Legally, the feeding tube is equal to breathing machine and all other forms of treatment and can be refused by a competent patient or the family of an incompetent patient. This decision is in power ever since the case of Nancy Cruzan, whose situation became the center of debates concerning the right to die in 1990 (Lewin, 1990). Out of all states of America only Missouri (where Nancy Cruzan’s case took place) and New York demand that the family of the patient presents “clear and convincing” evidence that if the patient were competent of making such decision, they would refuse artificial nutrition (Mikes, 2015). Yet, in case of Ann, the 77-year old patient who is still conscious, the family has no right to leave her to starve to death and neither do the doctors treating her. Since Ann’s pneumonia is successfully halted by the antibiotics, there is a chance that her state could improve and this is why her case does not fit into the quality versus quantity of life dilemma.
Speaking with Ann’s husband and daughter I am obliged to provide them with complete information about their rights and options.
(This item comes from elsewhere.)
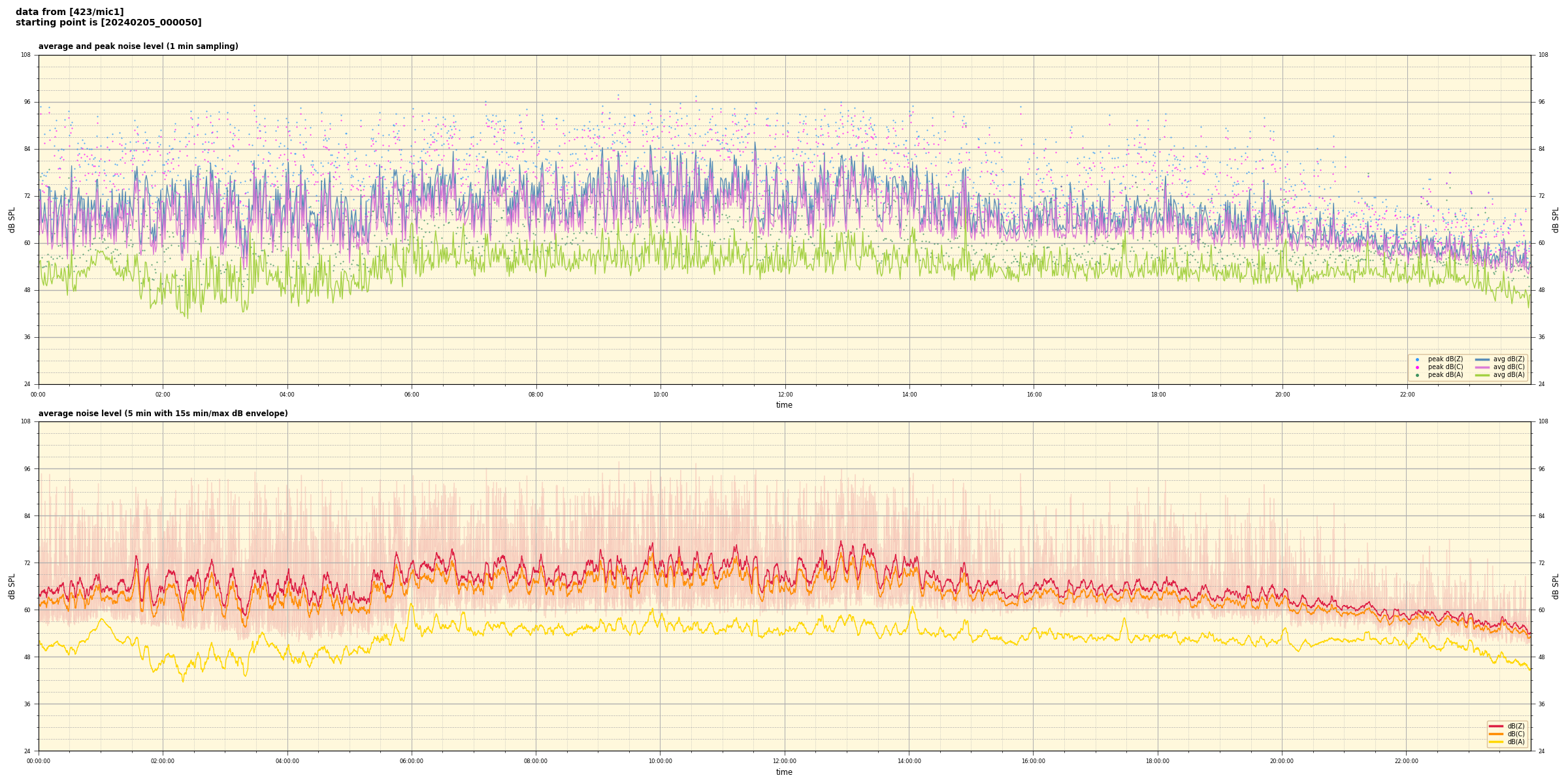This screenshot has width=1568, height=784.
Task: Click the 'data from [423/mic1]' header text
Action: pyautogui.click(x=69, y=12)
I would start with explaining Ann’s condition and the fact that the treatment with antibiotics has helped to stop her pneumonia from developing. I would also explain the equality of all kinds of medical treatment (including the breathing machine and feeding tube) and the patient’s right to refuse them. I would explain that since Ann is incompetent, the decision lies upon her family. I would state that a conversation with Ann qualifies as an evidence of her desire to refuse treatment even though it was not documented. At the same time, I would emphasize that Ann clearly stated that she did not want to be attached to a machine if there was no chance of survival and explain that leaving Ann to starve would take away her chances of survival, while the tube provides the patient with such chance. Finally, I would let the family know that feeding tube only helps the patients receive nutrients, but does not cure them from existing conditions. After that I would explain the procedure of tube insertion and possible risks.
Reference List
History of Karen Ann Quinlan and the Memorial Foundation. (2013). Karen Ann Quinlan Memorial Foundation. Web.
Lewin, T. (1990). Nancy Cruzan Dies, Outlived by a Debate over the Right to Die. Web.
Mikes, D. E. (2015). “Tube Feeding” — Right or Wrong: The Medical, Legal and Ethical Issues. Web.